Bearer tokens are meant to be passed on from one user to another similar to cash or a banking check. Unlike hardware wallets, this comes with an enormous "supply chain" risk if the token gets handed from user to user anonymously - all bearer past and present have plausible deniability if the funds move. We used to categorize bearer tokens as hardware wallets, but decided that they deserved an altogether different category. Generally, bearer tokens have these attributes:

  • secure initial setup
  • tamper evidence
  • balance check without revealing private keys
  • small size
  • low unit price
  • either of ...
    • somebody has a backup and needs to be trusted
    • nobody has a backup and funds are destroyed if the token is lost/damaged

The Analysis 

Product Description

Originally announced via Bitcointalk in May 5, 2015, the PaperSafe Satoshinote is described as:

The paper wallet is meant to be folded into thirds … The bottom 1/3 of the wallet is the public address and encrypted private key that is printed from bitaddress.org. The hardest part was to get the printing in that location and have it not fall on any folding that may destroy the keys in any way….. The private key is encrypted with a code that is preprinted before anything else is printed ….I created an an excel spread sheet to help with this bulk printing of the codes and is mixed with math to produce a quasi random code… 25 are printed at a time…. Then the graphics are printed , 25 sheets at a time… The third printing is the bitcoin address…. Individual paper wallet codes are entered into bitaddress.org from an off line laptop to encrypt the private key…one at a time… after each print …the paper wallet is taken off the printer and a scratch off sticker is applied immediately over the code ..

Then a holographic signature sticker is applied over the scratch off…. this holographic sticker is the anti tamper seal… as long as this seal has not been disturbed, the code is secure…..The paper wallet is then passed through the printer for the 4th time ….printing a tamper evident security feature over top of the holographic seal, extended onto the paper making it impossible to remove the seal and the scratch off without evidence…

The wallets are then embossed with the 2 embossers and numbered multiple times in different locations with the numbering machines in both back ink and UV ink… A smaller holographic seal is placed over a UV number somewhere in the middle section of the wallet..

Analysis

Criticism of the product centers on the private key being printed on a piece of paper. The provider has this to say:

when the private key is created, It is never seen unencrypted….the codes that are pre-printed are never saved….anywhere!!! and covered with the scratch off as quickly as possible

As nobody can prove to not keep a copy of the keys, we have to file this as: The provider potentially has the keys.

(dg)

Verdict Explained

The device gets delivered with private keys as defined by the provider!

As part of our Methodology, we ask:

Are the keys never shared with the provider? If not, we tag it Provided Keys!

The best hardware wallet cannot guarantee that the provider deleted the keys if the private keys were put onto the device by them in the first place.
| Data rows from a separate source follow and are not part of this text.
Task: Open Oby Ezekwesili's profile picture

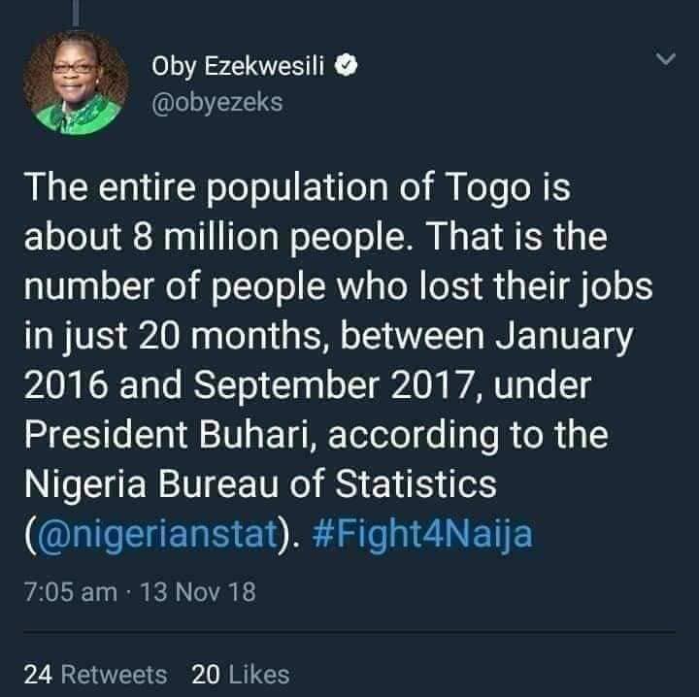Action: [76, 82]
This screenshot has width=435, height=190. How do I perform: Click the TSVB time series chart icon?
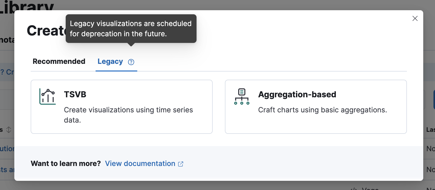(48, 97)
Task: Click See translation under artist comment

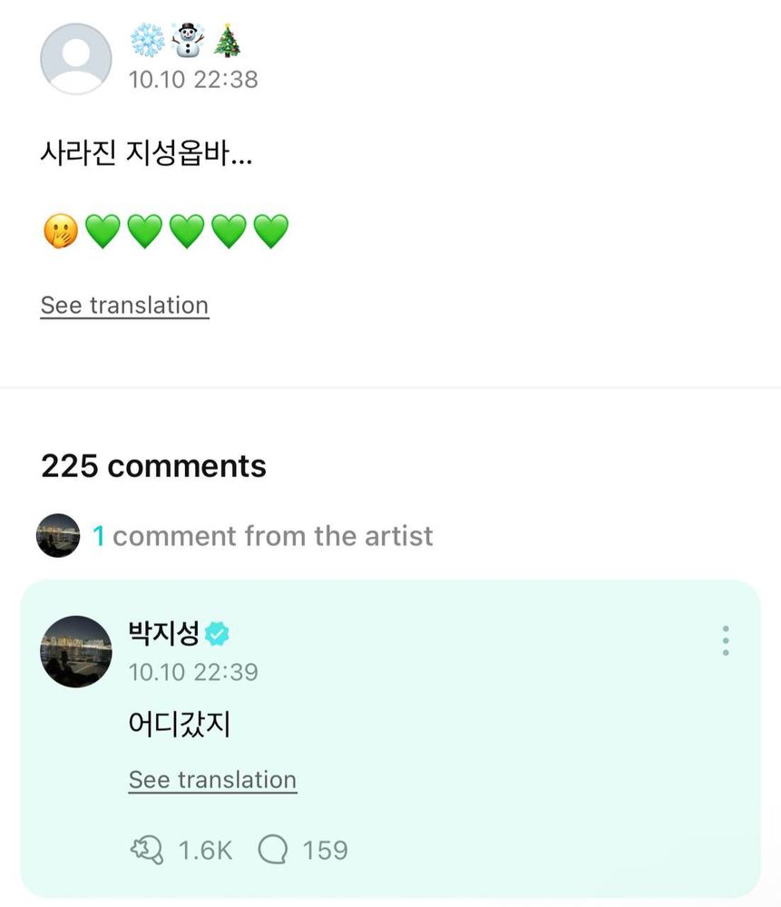Action: pos(212,780)
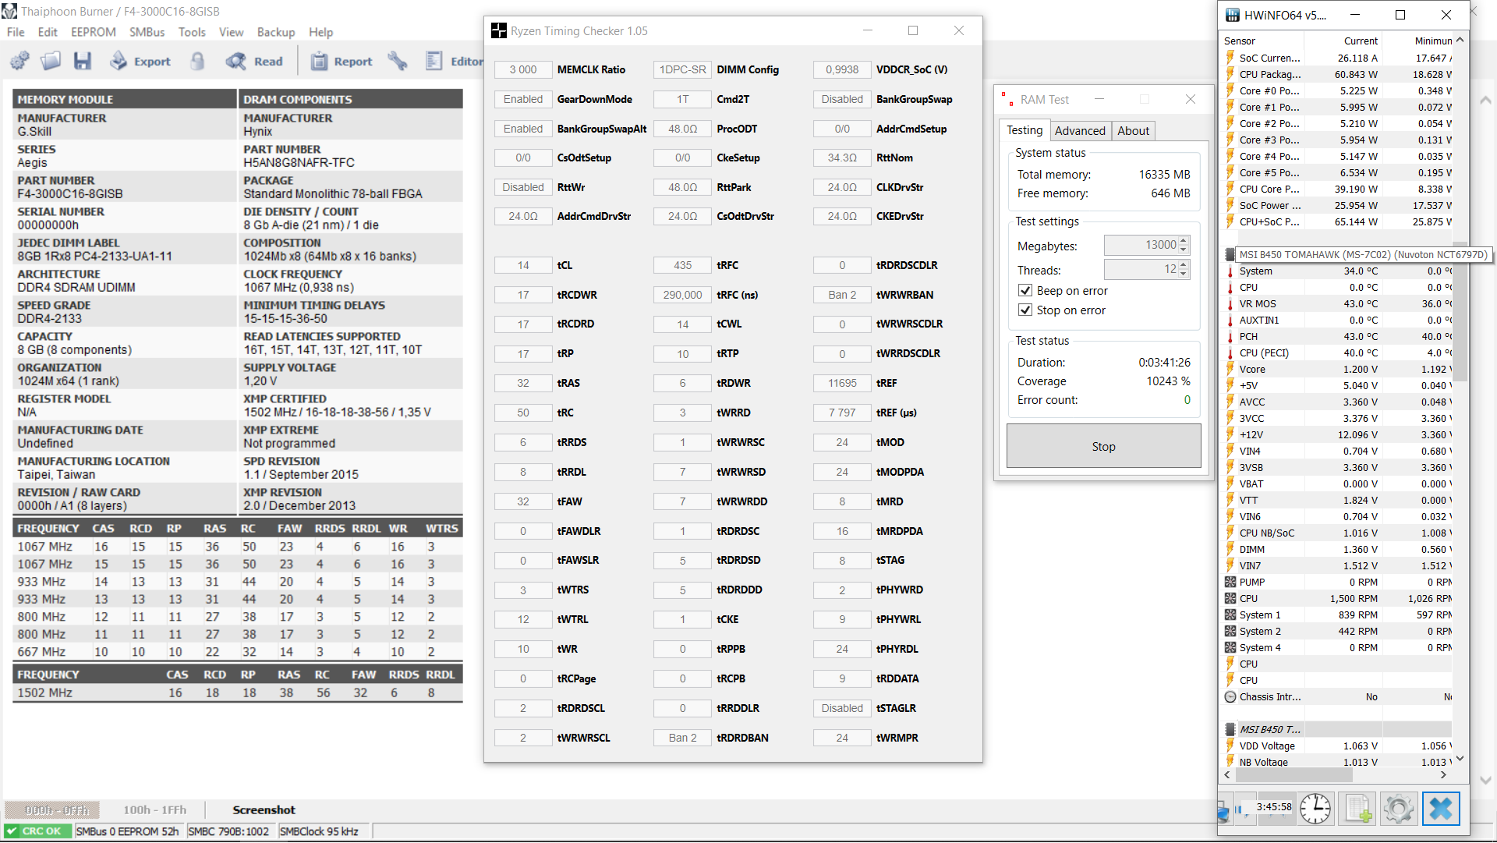Click the wrench tool icon
Screen dimensions: 1497x843
[398, 61]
There is no way of knowing if the provider took a copy in the process. If they did, all funds controlled by those devices are potentially also under the control of the provider and could be moved out of the client’s control at any time at the provider’s discretion.

But we also ask:

Is the product still supported by the still existing provider? If not, we tag it Defunct!

Discontinued products or worse, products of providers that are not active anymore, are problematic, especially if they were not formerly reproducible and well audited to be self-custodial following open standards. If the provider hasn’t answered inquiries for a year but their server is still running or similar circumstances might get this verdict, too.